Psalms 140

1 God, get me out of here, away from this evil; protect me from these vicious people.
2 All they do is think up new ways to be bad; they spend their days plotting war games.
3 They practice the sharp rhetoric of hate and hurt, speak venomous words that maim and kill.
4 God, keep me out of the clutch of these wicked ones, protect me from these vicious people;
5 Stuffed with self-importance, they plot ways to trip me up, determined to bring me down. These crooks invent traps to catch me and do their best to incriminate me.
6 I prayed, "God, you're my God! Listen, God! Mercy!
7 God, my Lord, Strong Savior, protect me when the fighting breaks out!
8 Don't let the wicked have their way, God, don't give them an inch!"
9 These troublemakers all around me - let them drown in their own verbal poison.
10 Let God pile hellfire on them, let him bury them alive in crevasses!
11 These loudmouths - don't let them be taken seriously; These savages - let the Devil hunt them down!
12 I know that you, God, are on the side of victims, that you care for the rights of the poor.
13 And I know that the righteous personally thank you, that good people are secure in your presence.

Psalms 140 Commentary

Chapter 140

David encourages himself in God. (1-7) He prays for, and prophesies the destruction of, his persecutors. (8-13)

Verses 1-7 The more danger appears, the more earnest we should be in prayer to God. All are safe whom the Lord protects. If he be for us, who can be against us? We should especially watch and pray, that the Lord would hold up our goings in his ways, that our footsteps slip not. God is as able to keep his people from secret fraud as from open force; and the experience we have had of his power and care, in dangers of one kind, may encourage us to depend upon him in other dangers.
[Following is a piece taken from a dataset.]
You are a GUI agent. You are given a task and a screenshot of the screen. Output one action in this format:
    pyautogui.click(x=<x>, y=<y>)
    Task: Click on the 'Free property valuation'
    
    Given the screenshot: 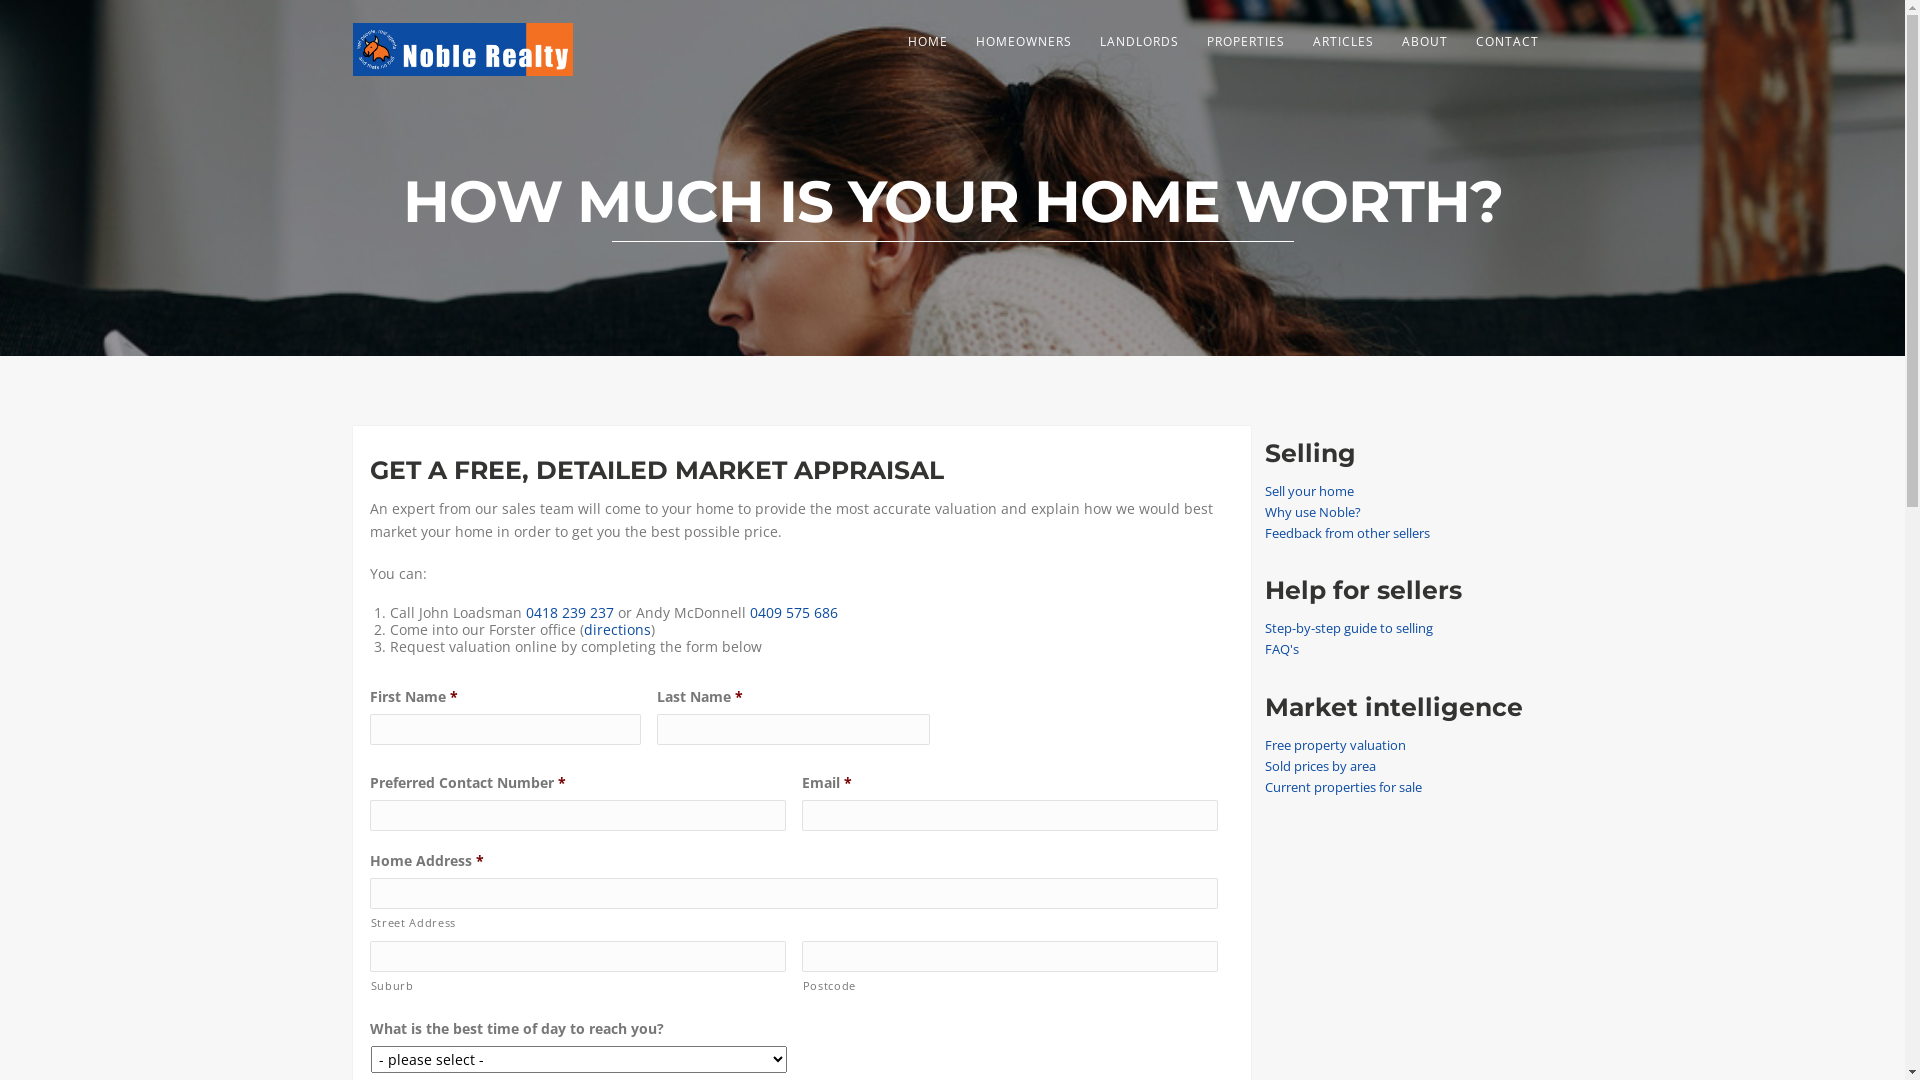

Verses 8-13 Believers may pray that God would not grant the desires of the wicked, nor further their evil devices. False accusers will bring mischief upon themselves, even the burning coals of Divine vengeance. And surely the righteous shall dwell in God's presence, and give him thanks for evermore. This is true thanksgiving, even thanks-living: this use we should make of all our deliverances, we should serve God the more closely and cheerfully. Those who, though evil spoken of and ill-used by men, are righteous in the sight of God, being justified by the righteousness of Christ, which is imputed to them, and received by faith, as the effect of which, they live soberly and righteously; these give thanks to the Lord, for the righteousness whereby they are made righteous, and for every blessing of grace, and mercy of life.

Chapter Summary

To the chief Musician, A Psalm of David. This psalm, A ben Ezra says, was composed by David before he was king; and Kimchi says, it is concerning Doeg and the Ziphites, who calumniated him to Saul; and, according to our English contents, it is a prayer of David to be delivered from Saul and Doeg. The Syriac inscription is, "said by David, when Saul threw a javelin at him to kill him, but it struck the wall; but, spiritually, the words of him that cleaves to God, and contends with his enemies." R. Obadiah says, it was made at the persecution of David by Saul, which was before the kingdom of David; as the persecution (of Gog) is before the coming of the Messiah. It is indeed before his spiritual coming, but not before his coming in the flesh; and David may be very well considered in the psalm as a type of Christ, for he was particularly so in his sufferings, as well as in other things.